Problem 1
In the article on the Munich Security Conference, list the things US allies in Europe are said to be doing after years of underinvestment and political neglect.

══ Extract provided

Dispatch from Munich: Present at the destruction or the creation?

MUNICH—Close your eyes and shut out the cacophony—from Trumpian rostrums against Europe to agitated social media clamor opposing the US president—and there’s much more to like about the current world than conventional wisdom would suggest as leaders arrive here for the Munich Security Conference (MSC).

The MSC, arguably the most significant annual transatlantic security gathering, itself contributed to the unsettling noise in its conference-opening report, titled “Under Destruction,” setting the stage for one of the most crucial convenings in its sixty-three-year history.

“The world has entered a period of wrecking-ball politics,” the report explains. “Sweeping destruction—rather than careful reforms and policy corrections—is the order of the day. The most prominent of those who promise to free their country from the existing order’s constraints and rebuild a stronger, more prosperous nation is the current US administration. As a result, more than 80 years after construction began, the US-led post-1945 international order is now under destruction.”

Benedikt Franke, the MSC CEO, tells me, “The transatlantic relationship is in serious trouble. It seems there is insufficient awareness in certain political circles in the US of just how much trust was destroyed and how deep the rift runs.” 

“Yes,” Franke continues, “Europeans can distinguish between the Trump administration and the rest of the US. But they are increasingly disappointed by the lack of pushback in the US. We watch with morbid fascination how the land of the free is deconstructing itself and what it has represented for 250 years.”

Getting oriented ahead of Munich

With all that as context, it’s worth taking a deep breath to separate hyperbole from reality. To do so, I recommend reflecting on the good, the bad, and the dangerous as transatlantic and global leaders converge on Munich—with some thoughts on how everyone could come out stronger. First, it’s useful to start with what good the Trumpian disruptive pressures and actions have produced.

After years of underinvestment and political neglect, US allies in Europe are finally spending more on defense capabilities and readiness, training together more frequently, and stepping up more seriously to their security responsibilities in the fourth year of a murderous Russian war on Ukraine—amid growing hybrid threats to Europe. NATO Secretary General Mark Rutte has generated controversy by telling his fellow Europeans that without Trump none of that would have happened—but he’s dead right.

Second, economic challenges from both China and the United States have shaken Europe into a greater recognition of—if not yet adequate action to resolve—their insufficient technological innovation and business entrepreneurship, their counterproductive overregulation, and their inadequate steps toward creating a true union for capital markets, defense, and foreign policy.

════
══ Raw records

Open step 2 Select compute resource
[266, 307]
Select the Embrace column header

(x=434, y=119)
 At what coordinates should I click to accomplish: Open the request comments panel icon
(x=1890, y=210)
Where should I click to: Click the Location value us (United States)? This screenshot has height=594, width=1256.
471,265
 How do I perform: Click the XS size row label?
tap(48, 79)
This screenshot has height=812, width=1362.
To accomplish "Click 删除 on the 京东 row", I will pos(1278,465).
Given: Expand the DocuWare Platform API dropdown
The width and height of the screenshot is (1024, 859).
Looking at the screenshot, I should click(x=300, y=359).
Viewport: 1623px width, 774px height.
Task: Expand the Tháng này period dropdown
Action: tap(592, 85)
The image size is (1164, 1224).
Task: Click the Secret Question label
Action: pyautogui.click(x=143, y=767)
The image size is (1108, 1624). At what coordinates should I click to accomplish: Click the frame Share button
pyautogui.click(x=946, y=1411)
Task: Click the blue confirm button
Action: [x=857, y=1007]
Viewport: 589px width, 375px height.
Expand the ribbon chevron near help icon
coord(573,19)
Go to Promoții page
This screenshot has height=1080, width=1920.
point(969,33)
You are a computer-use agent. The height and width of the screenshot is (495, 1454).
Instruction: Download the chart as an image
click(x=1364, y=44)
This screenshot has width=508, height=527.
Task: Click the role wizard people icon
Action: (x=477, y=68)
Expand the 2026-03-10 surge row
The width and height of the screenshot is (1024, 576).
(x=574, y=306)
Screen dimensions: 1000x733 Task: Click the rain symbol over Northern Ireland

════

Problem 2
In the rows, swap "screenshot" for "capture" in the part that opens with the line containing "Select the Embrace column header" and closes with the line containing "I will pos(1278,465).". Return only those lines, with nothing else changed.

Response 1
- Spending more on defense capabilities and readiness
- Training together more frequently
- Stepping up more seriously to their security responsibilities

Response 2
Select the Embrace column header

(x=434, y=119)
 At what coordinates should I click to accomplish: Open the request comments panel icon
(x=1890, y=210)
Where should I click to: Click the Location value us (United States)? This capture has height=594, width=1256.
471,265
 How do I perform: Click the XS size row label?
tap(48, 79)
This capture has height=812, width=1362.
To accomplish "Click 删除 on the 京东 row", I will pos(1278,465).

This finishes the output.